======== 选段

分数t通常称为logit。该名称源于以下事实:定义为logit(p)=log(p/(1-p))的logit函数与logistic函数相反。确实,如果你计算估计概率p的对数,则会发现结果为t。对数也称为对数奇数,因为它是正类别的估计概率与负类别的估计概率之比的对数

\[单个训练实例的成本函数:c(\theta)=\left\{ \begin{matrix} -log(\hat p),如果y=1 \\ -log(1-\hat p),如果y=0 \end{matrix} \right . \]

\[逻辑回归成本函数(对数损失、交叉熵损失函数):J(\theta)=-\frac{1}{m}\sum^m_{i=1}[y^{(i)}log(\hat p ^{(i)})+(1-y^{(i)}log(1-\hat p^{(i)}))] \]

\[逻辑成本函数偏导数:\frac{\partial}{\partial \theta_j}J(\theta)=\frac{1}{m}\sum^m_{i=1}(\sigma(\theta^Tx^{(i)})-y^{(i)})x_j^{(i)} \]

Softmax回归

  • 逻辑回归模型经过推广,可以直接支持多个类别,而不需要训练并且组合多个二元分类器,这就是Softmax回归,或者叫作多元逻辑回归
  • 原理:给定一个实例x,Softmax回归模型首先计算出每个类k的分数sk(x),然后对这些分数应用Softmax函数(也叫归一化函数),估算出每个类的概率。

================
======== 记录摘录

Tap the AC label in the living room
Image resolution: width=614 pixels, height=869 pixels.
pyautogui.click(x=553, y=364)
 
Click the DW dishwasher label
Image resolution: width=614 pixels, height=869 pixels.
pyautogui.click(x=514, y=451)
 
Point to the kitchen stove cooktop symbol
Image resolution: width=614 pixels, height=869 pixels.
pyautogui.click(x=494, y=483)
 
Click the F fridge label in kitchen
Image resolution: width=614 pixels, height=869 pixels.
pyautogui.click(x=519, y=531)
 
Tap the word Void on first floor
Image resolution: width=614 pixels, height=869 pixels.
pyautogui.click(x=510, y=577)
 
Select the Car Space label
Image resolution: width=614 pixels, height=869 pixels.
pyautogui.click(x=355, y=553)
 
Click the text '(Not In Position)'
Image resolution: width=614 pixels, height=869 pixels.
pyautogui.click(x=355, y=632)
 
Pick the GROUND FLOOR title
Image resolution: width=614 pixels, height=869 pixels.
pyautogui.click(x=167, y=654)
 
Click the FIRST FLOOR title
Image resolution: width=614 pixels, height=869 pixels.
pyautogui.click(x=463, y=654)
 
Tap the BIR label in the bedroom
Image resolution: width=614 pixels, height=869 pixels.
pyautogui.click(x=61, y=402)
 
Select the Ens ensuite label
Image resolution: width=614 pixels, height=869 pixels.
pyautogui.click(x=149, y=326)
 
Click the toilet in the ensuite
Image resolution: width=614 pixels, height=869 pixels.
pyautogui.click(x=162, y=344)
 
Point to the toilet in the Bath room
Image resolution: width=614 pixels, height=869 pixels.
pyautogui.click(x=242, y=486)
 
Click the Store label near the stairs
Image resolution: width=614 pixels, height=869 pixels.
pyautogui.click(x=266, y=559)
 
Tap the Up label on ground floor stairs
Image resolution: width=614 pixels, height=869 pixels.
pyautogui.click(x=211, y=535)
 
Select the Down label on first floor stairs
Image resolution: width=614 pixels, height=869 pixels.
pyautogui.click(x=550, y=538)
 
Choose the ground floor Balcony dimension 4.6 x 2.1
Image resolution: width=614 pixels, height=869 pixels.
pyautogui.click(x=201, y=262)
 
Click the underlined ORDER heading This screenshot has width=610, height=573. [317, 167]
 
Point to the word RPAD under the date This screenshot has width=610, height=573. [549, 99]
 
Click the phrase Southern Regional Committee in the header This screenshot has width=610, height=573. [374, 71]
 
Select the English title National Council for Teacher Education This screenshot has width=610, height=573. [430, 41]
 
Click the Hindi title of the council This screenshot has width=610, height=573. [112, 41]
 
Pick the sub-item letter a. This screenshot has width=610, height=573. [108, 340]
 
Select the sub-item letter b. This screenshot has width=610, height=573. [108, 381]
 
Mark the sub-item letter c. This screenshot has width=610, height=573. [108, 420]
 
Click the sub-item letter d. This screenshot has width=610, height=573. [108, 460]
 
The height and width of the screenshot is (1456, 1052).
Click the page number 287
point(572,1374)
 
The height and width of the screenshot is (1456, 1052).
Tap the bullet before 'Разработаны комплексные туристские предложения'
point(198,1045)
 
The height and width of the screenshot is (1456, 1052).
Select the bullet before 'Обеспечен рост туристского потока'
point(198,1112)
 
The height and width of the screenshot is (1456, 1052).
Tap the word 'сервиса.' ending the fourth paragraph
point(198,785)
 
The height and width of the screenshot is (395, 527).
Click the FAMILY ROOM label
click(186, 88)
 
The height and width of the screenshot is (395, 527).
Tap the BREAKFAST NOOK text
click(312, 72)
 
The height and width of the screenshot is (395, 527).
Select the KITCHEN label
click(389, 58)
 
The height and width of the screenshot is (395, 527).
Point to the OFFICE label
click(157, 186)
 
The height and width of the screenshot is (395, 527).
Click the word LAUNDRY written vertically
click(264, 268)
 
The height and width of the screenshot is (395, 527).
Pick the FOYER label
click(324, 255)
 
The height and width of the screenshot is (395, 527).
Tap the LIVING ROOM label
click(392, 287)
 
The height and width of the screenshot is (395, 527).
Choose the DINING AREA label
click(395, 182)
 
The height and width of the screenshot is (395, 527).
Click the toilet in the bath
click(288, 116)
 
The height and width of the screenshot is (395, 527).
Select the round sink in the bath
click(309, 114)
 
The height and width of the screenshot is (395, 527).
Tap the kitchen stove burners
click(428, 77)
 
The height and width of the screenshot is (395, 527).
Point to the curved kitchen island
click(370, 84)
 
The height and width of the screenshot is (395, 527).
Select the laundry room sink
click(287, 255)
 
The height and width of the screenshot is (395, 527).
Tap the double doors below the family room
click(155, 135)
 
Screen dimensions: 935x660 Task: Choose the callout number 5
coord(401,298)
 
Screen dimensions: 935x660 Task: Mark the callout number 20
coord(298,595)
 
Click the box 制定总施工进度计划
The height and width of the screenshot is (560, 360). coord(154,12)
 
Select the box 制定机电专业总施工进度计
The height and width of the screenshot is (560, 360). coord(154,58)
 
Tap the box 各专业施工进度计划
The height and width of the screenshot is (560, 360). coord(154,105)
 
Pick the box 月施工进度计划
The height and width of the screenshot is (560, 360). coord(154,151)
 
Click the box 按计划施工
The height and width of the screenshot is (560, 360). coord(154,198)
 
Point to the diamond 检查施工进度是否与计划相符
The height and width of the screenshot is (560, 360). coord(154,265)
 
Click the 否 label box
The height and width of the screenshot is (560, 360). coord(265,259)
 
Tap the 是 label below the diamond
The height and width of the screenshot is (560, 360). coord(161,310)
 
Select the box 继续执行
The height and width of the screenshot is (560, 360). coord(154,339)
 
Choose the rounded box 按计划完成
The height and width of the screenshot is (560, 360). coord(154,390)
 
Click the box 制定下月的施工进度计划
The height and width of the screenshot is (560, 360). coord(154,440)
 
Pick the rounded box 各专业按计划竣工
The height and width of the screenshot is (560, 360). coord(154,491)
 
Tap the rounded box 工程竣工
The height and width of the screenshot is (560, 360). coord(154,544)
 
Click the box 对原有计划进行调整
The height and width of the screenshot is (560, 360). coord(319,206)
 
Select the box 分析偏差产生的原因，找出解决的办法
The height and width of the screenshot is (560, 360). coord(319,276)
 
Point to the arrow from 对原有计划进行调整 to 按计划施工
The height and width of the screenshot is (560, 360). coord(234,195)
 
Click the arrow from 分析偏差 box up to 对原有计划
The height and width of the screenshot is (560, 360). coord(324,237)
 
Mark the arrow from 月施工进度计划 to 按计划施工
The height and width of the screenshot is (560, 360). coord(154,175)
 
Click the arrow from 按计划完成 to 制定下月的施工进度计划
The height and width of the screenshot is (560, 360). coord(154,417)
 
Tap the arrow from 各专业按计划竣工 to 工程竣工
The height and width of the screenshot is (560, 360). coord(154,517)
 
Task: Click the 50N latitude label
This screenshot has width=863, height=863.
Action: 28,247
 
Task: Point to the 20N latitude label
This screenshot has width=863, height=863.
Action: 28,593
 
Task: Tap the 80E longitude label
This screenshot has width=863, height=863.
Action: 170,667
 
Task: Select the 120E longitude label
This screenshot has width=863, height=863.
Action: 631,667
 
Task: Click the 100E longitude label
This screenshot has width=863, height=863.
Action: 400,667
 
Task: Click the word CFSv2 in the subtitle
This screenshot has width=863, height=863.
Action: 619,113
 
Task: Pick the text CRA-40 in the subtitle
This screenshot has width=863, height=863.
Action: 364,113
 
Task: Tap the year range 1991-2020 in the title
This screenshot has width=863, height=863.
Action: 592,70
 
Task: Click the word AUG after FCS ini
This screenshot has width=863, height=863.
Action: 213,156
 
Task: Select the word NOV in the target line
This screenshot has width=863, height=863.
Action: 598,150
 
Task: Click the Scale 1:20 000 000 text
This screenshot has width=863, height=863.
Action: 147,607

================

■ 练习任务:
1. 请从选段中原样摘出一段文字:从含有“分数t通常称为logit。该”的地方开始,到“函数),估算出每个类的概率。”之后停止。
2. 根据选段,Softmax回归还被称作什么?
3. 请判断下列说法是否与选段相符,每项回答“是”或“否”,并原文引用起决定作用的词句:(a) logit函数与logistic函数相反;(b) Softmax回归需要训练并组合多个二元分类器;(c) Softmax函数也叫归一化函数。
作答时只依据选段本身。

■ 各题答案:
1.
分数t通常称为logit。该名称源于以下事实:定义为logit(p)=log(p/(1-p))的logit函数与logistic函数相反。确实,如果你计算估计概率p的对数,则会发现结果为t。对数也称为对数奇数,因为它是正类别的估计概率与负类别的估计概率之比的对数

\[单个训练实例的成本函数:c(\theta)=\left\{ \begin{matrix} -log(\hat p),如果y=1 \\ -log(1-\hat p),如果y=0 \end{matrix} \right . \]

\[逻辑回归成本函数(对数损失、交叉熵损失函数):J(\theta)=-\frac{1}{m}\sum^m_{i=1}[y^{(i)}log(\hat p ^{(i)})+(1-y^{(i)}log(1-\hat p^{(i)}))] \]

\[逻辑成本函数偏导数:\frac{\partial}{\partial \theta_j}J(\theta)=\frac{1}{m}\sum^m_{i=1}(\sigma(\theta^Tx^{(i)})-y^{(i)})x_j^{(i)} \]

Softmax回归

  • 逻辑回归模型经过推广,可以直接支持多个类别,而不需要训练并且组合多个二元分类器,这就是Softmax回归,或者叫作多元逻辑回归
  • 原理:给定一个实例x,Softmax回归模型首先计算出每个类k的分数sk(x),然后对这些分数应用Softmax函数(也叫归一化函数),估算出每个类的概率。

2. 多元逻辑回归。

3.
(a) 是:“定义为logit(p)=log(p/(1-p))的logit函数与logistic函数相反”
(b) 否:“而不需要训练并且组合多个二元分类器”
(c) 是:“Softmax函数(也叫归一化函数)”